7.45 By this logic, the language contained in Article 2 of the EC Regulation requires positively that preserved sardines possess the product characteristic of using only fish of the species Sardina pilchardus. The negative implication that follows from this requirement is that preserved sardines cannot possess the product characteristic of using fish of species other than Sardina pilchardus. That is, a product containing fish of the species Sardinops sagax, or any species other than Sardina pilchardus for that matter, cannot be "marketed as preserved sardines and under the trade description referred to in Article 7" of the EC Regulation. Therefore, by requiring the use of only the species Sardina pilchardus as preserved sardines, the EC Regulation in effect lays down product characteristics in a negative form, that is, by excluding other species, such as Sardinops sagax, from being "marketed as preserved sardines and under the trade description referred to in Article 7" of the EC Regulation. It is for this reason that we do not accept the European Communities' argument that the EC Regulation is not a technical regulation for preserved Sardinops sagax. This argument would be persuasive only if technical regulations were to lay down product characteristics in a positive form.
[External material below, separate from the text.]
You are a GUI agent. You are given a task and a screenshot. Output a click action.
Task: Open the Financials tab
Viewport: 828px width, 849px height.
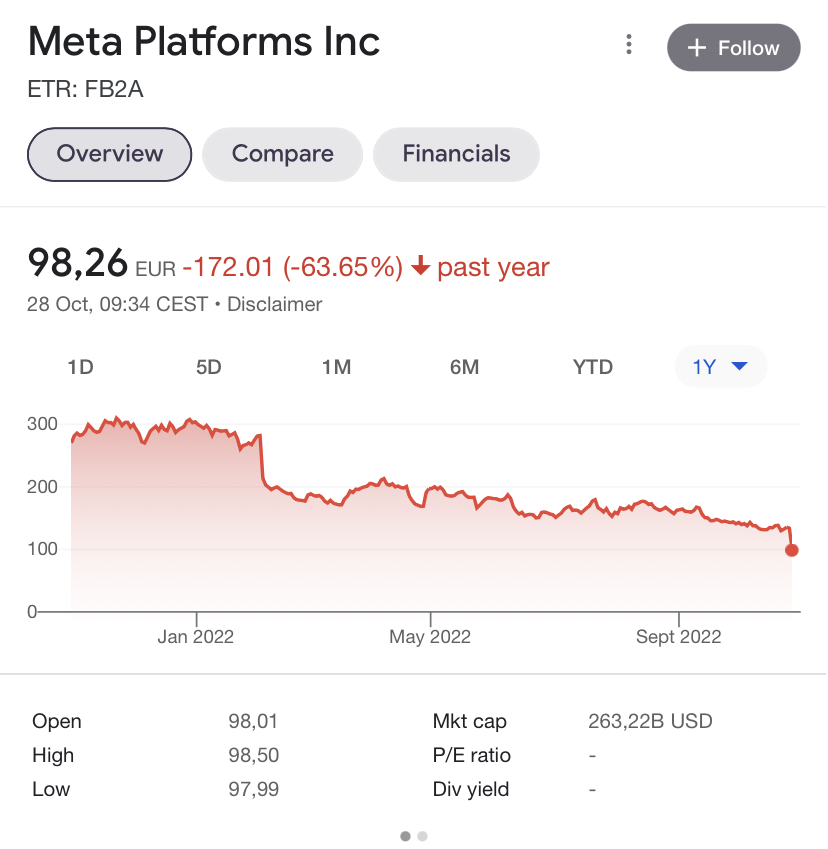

7.46 If only characteristics set out in a positive form of an identifiable product can be taken into account in determining whether it constitutes a technical regulation without considering the negative implications stemming therefrom, it would be possible to circumvent the obligations contained in the TBT Agreement. It would be possible to argue that a measure is not the relevant technical regulation on the basis that it does not positively set out product characteristics of the identifiable product although such product would be affected by the negative implications of the technical regulation. Yet, the European Communities makes this argument when it claims that because the EC Regulation lays down product characteristic of preserved Sardina pilchardus, it is not a labelling requirement for preserved Sardinops sagax and that "the fact that the name 'sardines' cannot be used for products other than preserved Sardina pilchardus is in fact simply the logical consequence of the fact that this name is reserved for … products produced exclusively from preserved Sardina pilchardus".66 In our judgement, if only product characteristics set out in a positive form can be considered in examining a technical regulation, such interpretation could render the TBT Agreement meaningless and it is unlikely that the drafters of the TBT Agreement envisaged such situation.
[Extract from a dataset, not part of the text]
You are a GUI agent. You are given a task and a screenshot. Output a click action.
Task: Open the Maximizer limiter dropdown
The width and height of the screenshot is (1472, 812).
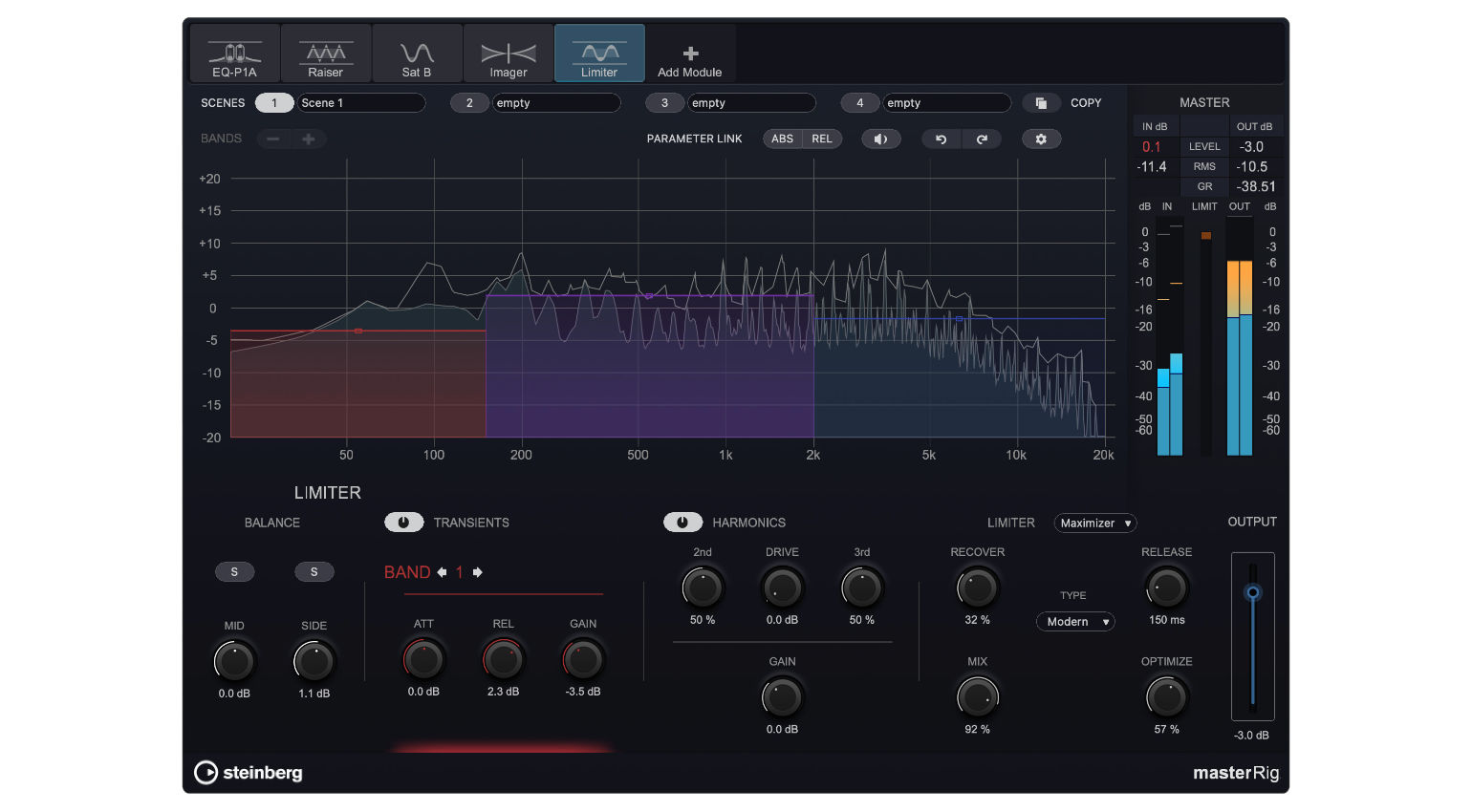tap(1094, 524)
7.47 Based on the foregoing reasons, we reject the European Communities' argument that the EC Regulation does not lay down mandatory labelling requirements for products other than preserved Sardina pilchardus and that its Regulation is not a technical regulation for preserved Sardinops sagax.



41 Pertinent parts of the European Communities measure at issue and Codex Stan 94 set out in the descriptive part are reproduced in this part of the Report.

42 The EC Regulation in its entirety is attached as Annex 1.

43 Codex Stan 94 was amended in 1979 and 1989 by adding more species and revised in 1995. Codex Stan 94 is attached in its entirety as Annex 2.

44 Article 2.1.1 lists the following species:

Sardina pilchardus
 Sardinops melanostictus, S. neopilchardus, S. ocellatus, S. sagax S. caeruleus
—  Sardinella aurita, S. brasiliensis, S. maderensis, S. longiceps, S. gibbosa
—  Clupea harengus
—  Sprattus sprattus
—  Hyperlophus vittatus
—  Nematalosa vlaminghi
—  Etrumeus teres
—  Ethmidium maculatum
— Engraulis anchoita, E. mordax, E. ringens
—  Opisthonema oglinum

45 Vienna Convention on the Law of Treaties, done at Vienna, 23 May 1969, 1155 U.N.T.S. 331; (1969) 8 International Legal Materials 679.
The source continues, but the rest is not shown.